begin

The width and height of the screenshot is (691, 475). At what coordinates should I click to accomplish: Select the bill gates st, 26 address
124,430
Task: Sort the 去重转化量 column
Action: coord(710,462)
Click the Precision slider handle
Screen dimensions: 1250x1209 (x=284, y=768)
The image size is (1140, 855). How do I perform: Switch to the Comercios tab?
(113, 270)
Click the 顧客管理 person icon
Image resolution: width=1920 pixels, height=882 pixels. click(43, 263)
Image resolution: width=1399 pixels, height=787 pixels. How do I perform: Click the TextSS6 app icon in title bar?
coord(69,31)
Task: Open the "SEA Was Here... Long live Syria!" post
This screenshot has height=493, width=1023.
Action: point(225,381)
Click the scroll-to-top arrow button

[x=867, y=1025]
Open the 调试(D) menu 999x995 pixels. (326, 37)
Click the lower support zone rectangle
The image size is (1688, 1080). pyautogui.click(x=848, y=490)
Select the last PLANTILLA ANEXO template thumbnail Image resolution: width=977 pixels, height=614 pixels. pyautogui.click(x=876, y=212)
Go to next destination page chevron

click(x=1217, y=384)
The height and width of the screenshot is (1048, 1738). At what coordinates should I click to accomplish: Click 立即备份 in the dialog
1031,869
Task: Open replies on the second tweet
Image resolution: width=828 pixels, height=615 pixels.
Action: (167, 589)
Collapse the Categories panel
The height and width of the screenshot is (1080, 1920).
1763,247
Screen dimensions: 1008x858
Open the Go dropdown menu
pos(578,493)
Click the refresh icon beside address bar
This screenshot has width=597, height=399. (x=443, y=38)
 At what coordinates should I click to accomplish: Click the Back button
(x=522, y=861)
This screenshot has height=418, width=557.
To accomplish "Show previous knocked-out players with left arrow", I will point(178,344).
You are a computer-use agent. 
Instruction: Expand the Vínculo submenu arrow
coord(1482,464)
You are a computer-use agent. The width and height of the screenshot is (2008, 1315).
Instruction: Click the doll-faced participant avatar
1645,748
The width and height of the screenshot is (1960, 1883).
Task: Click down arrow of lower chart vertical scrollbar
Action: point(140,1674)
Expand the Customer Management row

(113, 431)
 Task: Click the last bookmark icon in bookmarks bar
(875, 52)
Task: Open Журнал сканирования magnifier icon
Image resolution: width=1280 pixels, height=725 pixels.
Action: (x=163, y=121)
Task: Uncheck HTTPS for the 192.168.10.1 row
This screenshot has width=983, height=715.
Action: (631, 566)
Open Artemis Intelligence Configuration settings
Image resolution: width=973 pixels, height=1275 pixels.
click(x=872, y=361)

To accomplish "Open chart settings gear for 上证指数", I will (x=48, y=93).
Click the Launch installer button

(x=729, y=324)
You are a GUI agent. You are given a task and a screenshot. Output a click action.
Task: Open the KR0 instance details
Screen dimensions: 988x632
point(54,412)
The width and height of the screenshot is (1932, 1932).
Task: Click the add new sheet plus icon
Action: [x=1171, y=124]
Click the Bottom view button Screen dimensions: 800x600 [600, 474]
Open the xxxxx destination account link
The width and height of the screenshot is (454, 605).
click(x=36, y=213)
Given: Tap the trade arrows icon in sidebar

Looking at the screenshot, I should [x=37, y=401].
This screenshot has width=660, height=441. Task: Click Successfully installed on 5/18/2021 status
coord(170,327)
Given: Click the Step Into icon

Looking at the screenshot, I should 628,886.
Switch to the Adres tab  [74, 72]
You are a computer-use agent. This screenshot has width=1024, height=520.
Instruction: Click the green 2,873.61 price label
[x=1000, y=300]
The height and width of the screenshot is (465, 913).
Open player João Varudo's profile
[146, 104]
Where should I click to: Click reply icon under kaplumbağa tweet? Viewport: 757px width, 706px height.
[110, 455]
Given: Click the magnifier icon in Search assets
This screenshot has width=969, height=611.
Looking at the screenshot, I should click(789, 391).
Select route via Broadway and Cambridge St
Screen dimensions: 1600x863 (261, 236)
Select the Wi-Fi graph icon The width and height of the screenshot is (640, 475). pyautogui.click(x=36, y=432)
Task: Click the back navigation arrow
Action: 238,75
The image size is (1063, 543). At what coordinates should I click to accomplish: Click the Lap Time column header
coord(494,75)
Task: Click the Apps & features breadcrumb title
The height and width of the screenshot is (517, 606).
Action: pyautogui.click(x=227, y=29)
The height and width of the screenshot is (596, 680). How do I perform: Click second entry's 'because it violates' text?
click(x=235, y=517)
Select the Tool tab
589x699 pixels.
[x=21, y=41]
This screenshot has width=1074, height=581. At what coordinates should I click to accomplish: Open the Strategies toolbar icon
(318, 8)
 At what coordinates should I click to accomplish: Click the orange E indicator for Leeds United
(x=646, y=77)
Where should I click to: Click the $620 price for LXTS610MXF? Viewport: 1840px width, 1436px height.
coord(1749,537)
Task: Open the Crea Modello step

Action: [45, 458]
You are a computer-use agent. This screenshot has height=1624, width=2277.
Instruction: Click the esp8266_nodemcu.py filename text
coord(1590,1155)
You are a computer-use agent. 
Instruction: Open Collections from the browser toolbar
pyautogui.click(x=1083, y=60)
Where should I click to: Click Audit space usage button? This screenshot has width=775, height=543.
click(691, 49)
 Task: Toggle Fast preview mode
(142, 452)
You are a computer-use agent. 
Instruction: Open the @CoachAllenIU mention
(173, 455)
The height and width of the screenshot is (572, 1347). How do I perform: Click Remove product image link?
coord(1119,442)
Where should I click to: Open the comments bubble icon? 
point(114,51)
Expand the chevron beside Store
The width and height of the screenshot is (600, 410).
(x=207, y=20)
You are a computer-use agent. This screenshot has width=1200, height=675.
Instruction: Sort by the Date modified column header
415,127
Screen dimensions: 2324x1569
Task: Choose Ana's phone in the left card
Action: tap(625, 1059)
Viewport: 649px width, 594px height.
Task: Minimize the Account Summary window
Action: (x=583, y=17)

end

## Set task
Reproduce all the rows above, substituting "Command" for each occurrence of "Instruction" and leaving everything else unchanged.

## Response to the exercise
The width and height of the screenshot is (691, 475). At what coordinates should I click to accomplish: Select the bill gates st, 26 address
124,430
Task: Sort the 去重转化量 column
Action: coord(710,462)
Click the Precision slider handle
Screen dimensions: 1250x1209 (x=284, y=768)
The image size is (1140, 855). How do I perform: Switch to the Comercios tab?
(113, 270)
Click the 顧客管理 person icon
Image resolution: width=1920 pixels, height=882 pixels. click(43, 263)
Image resolution: width=1399 pixels, height=787 pixels. How do I perform: Click the TextSS6 app icon in title bar?
coord(69,31)
Task: Open the "SEA Was Here... Long live Syria!" post
This screenshot has height=493, width=1023.
Action: point(225,381)
Click the scroll-to-top arrow button

[x=867, y=1025]
Open the 调试(D) menu 999x995 pixels. (326, 37)
Click the lower support zone rectangle
The image size is (1688, 1080). pyautogui.click(x=848, y=490)
Select the last PLANTILLA ANEXO template thumbnail Image resolution: width=977 pixels, height=614 pixels. pyautogui.click(x=876, y=212)
Go to next destination page chevron

click(x=1217, y=384)
The height and width of the screenshot is (1048, 1738). At what coordinates should I click to accomplish: Click 立即备份 in the dialog
1031,869
Task: Open replies on the second tweet
Image resolution: width=828 pixels, height=615 pixels.
Action: (167, 589)
Collapse the Categories panel
The height and width of the screenshot is (1080, 1920).
1763,247
Screen dimensions: 1008x858
Open the Go dropdown menu
pos(578,493)
Click the refresh icon beside address bar
This screenshot has width=597, height=399. (x=443, y=38)
 At what coordinates should I click to accomplish: Click the Back button
(x=522, y=861)
This screenshot has height=418, width=557.
To accomplish "Show previous knocked-out players with left arrow", I will point(178,344).
You are a computer-use agent. 
Command: Expand the Vínculo submenu arrow
coord(1482,464)
You are a computer-use agent. The width and height of the screenshot is (2008, 1315).
Command: Click the doll-faced participant avatar
1645,748
The width and height of the screenshot is (1960, 1883).
Task: Click down arrow of lower chart vertical scrollbar
Action: point(140,1674)
Expand the Customer Management row

(113, 431)
 Task: Click the last bookmark icon in bookmarks bar
(875, 52)
Task: Open Журнал сканирования magnifier icon
Image resolution: width=1280 pixels, height=725 pixels.
Action: (x=163, y=121)
Task: Uncheck HTTPS for the 192.168.10.1 row
This screenshot has width=983, height=715.
Action: (631, 566)
Open Artemis Intelligence Configuration settings
Image resolution: width=973 pixels, height=1275 pixels.
click(x=872, y=361)

To accomplish "Open chart settings gear for 上证指数", I will (x=48, y=93).
Click the Launch installer button

(x=729, y=324)
You are a GUI agent. You are given a task and a screenshot. Output a click action.
Task: Open the KR0 instance details
Screen dimensions: 988x632
point(54,412)
The width and height of the screenshot is (1932, 1932).
Task: Click the add new sheet plus icon
Action: [x=1171, y=124]
Click the Bottom view button Screen dimensions: 800x600 [600, 474]
Open the xxxxx destination account link
The width and height of the screenshot is (454, 605).
click(x=36, y=213)
Given: Tap the trade arrows icon in sidebar

Looking at the screenshot, I should [x=37, y=401].
This screenshot has width=660, height=441. Task: Click Successfully installed on 5/18/2021 status
coord(170,327)
Given: Click the Step Into icon

Looking at the screenshot, I should 628,886.
Switch to the Adres tab  [74, 72]
You are a computer-use agent. This screenshot has width=1024, height=520.
Command: Click the green 2,873.61 price label
[x=1000, y=300]
The height and width of the screenshot is (465, 913).
Open player João Varudo's profile
[146, 104]
Where should I click to: Click reply icon under kaplumbağa tweet? Viewport: 757px width, 706px height.
[110, 455]
Given: Click the magnifier icon in Search assets
This screenshot has width=969, height=611.
Looking at the screenshot, I should click(789, 391).
Select route via Broadway and Cambridge St
Screen dimensions: 1600x863 (261, 236)
Select the Wi-Fi graph icon The width and height of the screenshot is (640, 475). pyautogui.click(x=36, y=432)
Task: Click the back navigation arrow
Action: 238,75
The image size is (1063, 543). At what coordinates should I click to accomplish: Click the Lap Time column header
coord(494,75)
Task: Click the Apps & features breadcrumb title
The height and width of the screenshot is (517, 606).
Action: pyautogui.click(x=227, y=29)
The height and width of the screenshot is (596, 680). How do I perform: Click second entry's 'because it violates' text?
click(x=235, y=517)
Select the Tool tab
589x699 pixels.
[x=21, y=41]
This screenshot has width=1074, height=581. At what coordinates should I click to accomplish: Open the Strategies toolbar icon
(318, 8)
 At what coordinates should I click to accomplish: Click the orange E indicator for Leeds United
(x=646, y=77)
Where should I click to: Click the $620 price for LXTS610MXF? Viewport: 1840px width, 1436px height.
coord(1749,537)
Task: Open the Crea Modello step

Action: [45, 458]
You are a computer-use agent. This screenshot has height=1624, width=2277.
Command: Click the esp8266_nodemcu.py filename text
coord(1590,1155)
You are a computer-use agent. 
Command: Open Collections from the browser toolbar
pyautogui.click(x=1083, y=60)
Where should I click to: Click Audit space usage button? This screenshot has width=775, height=543.
click(691, 49)
 Task: Toggle Fast preview mode
(142, 452)
You are a computer-use agent. 
Command: Open the @CoachAllenIU mention
(173, 455)
The height and width of the screenshot is (572, 1347). How do I perform: Click Remove product image link?
coord(1119,442)
Where should I click to: Open the comments bubble icon? 
point(114,51)
Expand the chevron beside Store
The width and height of the screenshot is (600, 410).
(x=207, y=20)
You are a computer-use agent. This screenshot has width=1200, height=675.
Command: Sort by the Date modified column header
415,127
Screen dimensions: 2324x1569
Task: Choose Ana's phone in the left card
Action: tap(625, 1059)
Viewport: 649px width, 594px height.
Task: Minimize the Account Summary window
Action: (x=583, y=17)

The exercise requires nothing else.